Pour la deuxième fois depuis son entrée dans le dossier libanais, l’émissaire américain d’origine libanaise Tom Barrack a suggéré que le Liban et la Syrie devraient constituer un seul État.
Il a répété cette déclaration à deux reprises. Oui, deux fois.
S’agissait-il d’un lapsus ? A-t-il exprimé ce qu’il sait ? Où a-t-il simplement formulé ce qu’il souhaite, indépendamment de son administration — peut-être en raison de sa mission officielle concernant le dossier syrien, en plus de son poste principal d’ambassadeur de son pays en Turquie ?
Barrack, d’origine libanaise, a recouvré la nationalité libanaise sous le mandat de l’ancien président Michel Sleiman. Il l’a recouvrée comme si elle n’était que de l’encre sur du papier, sans réellement connaître l’histoire du Liban. Si les lois appliquées par les États dits civilisés à ceux qui demandent leur nationalité avaient été respectées, il aurait dû passer un examen officiel sur l’histoire du pays dont il sollicitait la citoyenneté.
Sur cette base — et puisque notre « frère dans la citoyenneté libanaise » semble réinventer l’histoire selon ses propres goûts — je vais lui donner quatre leçons d’histoire libanaise et l’examiner à leur sujet, afin qu’il mérite, s’il réussit l’épreuve, l’honneur de porter la nationalité libanaise.
Leçon Un
Mon frère en citoyenneté, Tom, voici la première leçon.
Le Liban s’est distingué dans l’Antiquité par ses cités-royaumes : Tyr, Sidon, Byblos, Tripoli, Baalbeck… des villes qui se sont imposées au monde ancien et dont la civilisation a offert à l’humanité cinq dons qu’aucune autre civilisation n’a égalés : El, le dieu de l’amour ; l’alphabet ; la noussodémocratie (le gouvernement fondé sur la confiance de deux conseils) ; l’intuition de l’atome ; et la géométrie euclidienne.
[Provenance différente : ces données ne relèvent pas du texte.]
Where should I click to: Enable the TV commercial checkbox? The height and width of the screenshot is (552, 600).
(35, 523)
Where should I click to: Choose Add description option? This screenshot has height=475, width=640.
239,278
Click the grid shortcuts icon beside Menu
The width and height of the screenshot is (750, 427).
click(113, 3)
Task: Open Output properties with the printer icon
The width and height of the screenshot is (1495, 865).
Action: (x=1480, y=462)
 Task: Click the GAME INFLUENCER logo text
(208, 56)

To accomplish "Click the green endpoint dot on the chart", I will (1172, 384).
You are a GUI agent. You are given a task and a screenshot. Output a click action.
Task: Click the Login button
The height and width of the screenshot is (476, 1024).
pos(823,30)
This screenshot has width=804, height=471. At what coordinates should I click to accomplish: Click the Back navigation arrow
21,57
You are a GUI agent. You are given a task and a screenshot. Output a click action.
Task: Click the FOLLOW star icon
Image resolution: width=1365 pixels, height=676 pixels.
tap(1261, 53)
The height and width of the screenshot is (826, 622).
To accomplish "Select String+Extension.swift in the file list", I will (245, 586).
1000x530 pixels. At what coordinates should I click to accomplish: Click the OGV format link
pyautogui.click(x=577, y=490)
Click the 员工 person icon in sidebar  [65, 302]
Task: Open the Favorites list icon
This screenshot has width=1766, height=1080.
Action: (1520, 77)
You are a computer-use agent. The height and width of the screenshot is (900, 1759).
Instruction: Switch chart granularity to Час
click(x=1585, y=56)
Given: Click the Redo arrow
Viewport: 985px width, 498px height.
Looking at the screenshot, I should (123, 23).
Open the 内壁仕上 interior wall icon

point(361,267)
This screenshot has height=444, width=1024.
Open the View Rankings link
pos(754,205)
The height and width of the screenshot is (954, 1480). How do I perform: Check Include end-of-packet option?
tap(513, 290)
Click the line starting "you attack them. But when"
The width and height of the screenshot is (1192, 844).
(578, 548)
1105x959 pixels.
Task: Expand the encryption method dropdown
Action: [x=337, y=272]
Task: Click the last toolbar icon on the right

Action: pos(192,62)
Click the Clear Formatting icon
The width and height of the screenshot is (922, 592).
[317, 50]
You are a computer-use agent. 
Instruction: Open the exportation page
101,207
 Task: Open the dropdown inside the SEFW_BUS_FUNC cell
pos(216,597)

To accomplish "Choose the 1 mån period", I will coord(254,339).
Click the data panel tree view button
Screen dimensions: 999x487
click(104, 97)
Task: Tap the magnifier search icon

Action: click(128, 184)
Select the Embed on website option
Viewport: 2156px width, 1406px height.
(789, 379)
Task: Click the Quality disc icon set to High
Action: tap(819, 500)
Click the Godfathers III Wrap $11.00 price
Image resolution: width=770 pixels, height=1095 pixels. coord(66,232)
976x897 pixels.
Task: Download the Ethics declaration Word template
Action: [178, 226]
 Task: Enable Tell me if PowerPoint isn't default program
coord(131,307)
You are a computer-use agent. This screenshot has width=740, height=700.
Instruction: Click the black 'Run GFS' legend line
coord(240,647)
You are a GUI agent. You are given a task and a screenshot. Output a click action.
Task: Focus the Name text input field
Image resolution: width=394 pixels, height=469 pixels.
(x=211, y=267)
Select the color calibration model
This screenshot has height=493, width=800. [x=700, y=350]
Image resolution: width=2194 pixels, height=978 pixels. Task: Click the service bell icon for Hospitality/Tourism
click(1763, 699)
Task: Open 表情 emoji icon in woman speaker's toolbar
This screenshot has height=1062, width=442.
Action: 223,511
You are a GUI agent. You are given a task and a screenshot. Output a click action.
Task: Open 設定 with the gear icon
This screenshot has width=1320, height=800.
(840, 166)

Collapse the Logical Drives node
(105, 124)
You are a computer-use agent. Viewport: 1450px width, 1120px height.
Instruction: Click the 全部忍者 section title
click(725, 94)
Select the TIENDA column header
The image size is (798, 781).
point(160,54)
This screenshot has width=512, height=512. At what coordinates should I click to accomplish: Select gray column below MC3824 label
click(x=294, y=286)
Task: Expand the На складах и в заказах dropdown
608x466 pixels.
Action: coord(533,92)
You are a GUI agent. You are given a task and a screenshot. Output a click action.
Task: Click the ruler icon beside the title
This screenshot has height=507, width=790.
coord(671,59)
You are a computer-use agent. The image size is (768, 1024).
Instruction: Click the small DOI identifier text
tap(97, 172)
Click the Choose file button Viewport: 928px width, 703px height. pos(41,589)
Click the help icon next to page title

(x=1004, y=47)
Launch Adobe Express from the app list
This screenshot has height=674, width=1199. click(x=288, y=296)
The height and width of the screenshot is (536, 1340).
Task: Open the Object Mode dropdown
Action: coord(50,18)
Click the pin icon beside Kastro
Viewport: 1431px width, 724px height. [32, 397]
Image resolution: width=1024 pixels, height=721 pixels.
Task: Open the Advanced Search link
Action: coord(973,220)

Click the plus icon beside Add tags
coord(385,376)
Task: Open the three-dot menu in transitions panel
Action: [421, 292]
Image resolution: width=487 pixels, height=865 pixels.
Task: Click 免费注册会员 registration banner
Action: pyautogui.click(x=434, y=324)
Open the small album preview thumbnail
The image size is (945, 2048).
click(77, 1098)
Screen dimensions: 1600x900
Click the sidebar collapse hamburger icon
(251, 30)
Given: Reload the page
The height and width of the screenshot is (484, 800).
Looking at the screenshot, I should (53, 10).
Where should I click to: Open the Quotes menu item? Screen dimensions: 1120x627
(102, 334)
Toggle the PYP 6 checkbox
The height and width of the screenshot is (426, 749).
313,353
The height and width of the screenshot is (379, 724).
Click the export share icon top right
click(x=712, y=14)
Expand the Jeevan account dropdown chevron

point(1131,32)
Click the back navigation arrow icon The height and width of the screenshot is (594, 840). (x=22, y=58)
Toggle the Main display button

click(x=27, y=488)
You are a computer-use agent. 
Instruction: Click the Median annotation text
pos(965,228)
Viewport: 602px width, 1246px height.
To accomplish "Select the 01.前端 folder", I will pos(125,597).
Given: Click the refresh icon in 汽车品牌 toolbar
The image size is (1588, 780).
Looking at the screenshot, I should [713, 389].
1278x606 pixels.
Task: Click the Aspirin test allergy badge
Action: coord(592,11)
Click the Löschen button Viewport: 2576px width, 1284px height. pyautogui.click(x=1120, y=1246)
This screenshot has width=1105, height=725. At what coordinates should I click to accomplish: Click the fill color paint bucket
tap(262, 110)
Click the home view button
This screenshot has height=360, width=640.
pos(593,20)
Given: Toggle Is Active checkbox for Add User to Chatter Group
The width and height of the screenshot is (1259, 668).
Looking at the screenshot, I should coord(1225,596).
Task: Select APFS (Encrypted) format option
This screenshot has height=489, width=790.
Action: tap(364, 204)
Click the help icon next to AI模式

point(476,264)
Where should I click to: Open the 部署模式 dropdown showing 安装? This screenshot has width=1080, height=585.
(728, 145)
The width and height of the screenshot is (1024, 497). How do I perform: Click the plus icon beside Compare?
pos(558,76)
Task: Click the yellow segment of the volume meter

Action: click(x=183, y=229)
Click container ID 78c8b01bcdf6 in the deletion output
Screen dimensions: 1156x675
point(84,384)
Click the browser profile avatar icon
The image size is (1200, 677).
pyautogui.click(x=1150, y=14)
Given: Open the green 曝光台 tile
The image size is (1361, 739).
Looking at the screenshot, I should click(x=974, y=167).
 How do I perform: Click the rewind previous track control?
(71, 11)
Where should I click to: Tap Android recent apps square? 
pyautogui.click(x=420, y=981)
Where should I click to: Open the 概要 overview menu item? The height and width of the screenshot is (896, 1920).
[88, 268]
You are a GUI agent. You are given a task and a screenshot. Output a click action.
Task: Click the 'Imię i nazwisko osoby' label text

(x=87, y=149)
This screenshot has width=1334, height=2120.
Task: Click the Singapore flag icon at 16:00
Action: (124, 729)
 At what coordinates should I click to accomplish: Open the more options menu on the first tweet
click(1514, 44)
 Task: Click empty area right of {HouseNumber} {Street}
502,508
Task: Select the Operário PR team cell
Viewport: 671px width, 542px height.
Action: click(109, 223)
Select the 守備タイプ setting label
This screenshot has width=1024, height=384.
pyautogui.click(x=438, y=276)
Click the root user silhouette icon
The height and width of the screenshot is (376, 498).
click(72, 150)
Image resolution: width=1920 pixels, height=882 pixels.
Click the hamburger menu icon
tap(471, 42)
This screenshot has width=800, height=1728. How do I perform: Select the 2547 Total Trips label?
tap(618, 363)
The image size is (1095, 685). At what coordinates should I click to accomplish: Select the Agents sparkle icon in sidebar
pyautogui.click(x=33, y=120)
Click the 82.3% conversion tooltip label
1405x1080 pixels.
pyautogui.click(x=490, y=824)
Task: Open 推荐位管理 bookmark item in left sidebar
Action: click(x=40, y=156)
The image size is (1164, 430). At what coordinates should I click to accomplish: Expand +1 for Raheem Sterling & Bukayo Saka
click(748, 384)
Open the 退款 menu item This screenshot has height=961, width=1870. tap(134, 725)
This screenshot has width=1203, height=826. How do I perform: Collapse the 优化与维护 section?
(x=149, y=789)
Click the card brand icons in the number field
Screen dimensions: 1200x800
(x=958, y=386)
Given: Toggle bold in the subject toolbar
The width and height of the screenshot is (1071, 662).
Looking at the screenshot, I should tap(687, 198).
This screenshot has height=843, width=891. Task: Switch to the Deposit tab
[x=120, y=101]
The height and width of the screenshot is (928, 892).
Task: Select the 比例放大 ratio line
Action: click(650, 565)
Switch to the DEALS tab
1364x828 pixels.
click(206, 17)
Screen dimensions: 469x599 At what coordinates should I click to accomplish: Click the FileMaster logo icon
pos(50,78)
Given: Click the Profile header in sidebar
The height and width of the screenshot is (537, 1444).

Certains pourraient se demander pourquoi ces cités n’ont pas formé un empire ou un royaume unifié, à l’instar des empires et royaumes qui dominaient autrefois l’Orient.
La réponse est simple : des obstacles géographiques empêchaient leur union en un seul royaume, bien que leur peuple fût un, tout comme leur langue et leur religion. Parmi ces obstacles figuraient Ras el-Chaqaa (l’actuel tunnel de Chekka), la colline du Nahr el-Kalb (le tunnel du Nahr el-Kalb aujourd’hui) et le fleuve Awali.
Pour plus de précision, selon les découpages grecs puis romains, ces cités-royaumes (à l’exception de Baalbeck) étaient désignées sous le nom de Phénicie côtière, s’étendant au nord jusqu’à Ougarit et au sud jusqu’à Acre, tandis que l’intérieur syrien non désertique était appelé Phénicie libanaise.
Leçon deux
Et maintenant, mon frère Tom dans la citoyenneté, la deuxième leçon. Du Liban, trois éléments me suffisent : la vie, la raison et la divinité.
La vie
Les montagnes d’ambre chantées dans une poésie des Rahbani n’étaient pas une simple image poétique. La poésie précède souvent la science et la vérité. La science de l’ambre — avec l’aimable autorisation du professeur Danny Azar — affirme que le plus ancien ambre contenant une plante à fleurs a été découvert au Liban, datant de 135 millions d’années. Or, la plante à fleurs est le symbole même de la vie.
Ainsi, le Liban serait le donateur de la vie sur Terre.
La raison
L’alphabet phénicien a été élaboré après les « alphabets » cunéiformes, pictographiques et hiéroglyphiques, afin d’organiser la pensée et, par conséquent, d’accélérer le temps. Depuis lors — il y a plus de trois mille ans — la raison humaine et le temps sur Terre sont redevables à Cadmos du Liban.
La divinité
Dieu envoya son Fils unique sous forme humaine. Qana du Liban le rendit à Dieu dans sa divinité, lorsque la Vierge Marie devança le moment prévu de la proclamation de sa divinité, faisant advenir le miracle du vin — premier signe du Christ sur Terre.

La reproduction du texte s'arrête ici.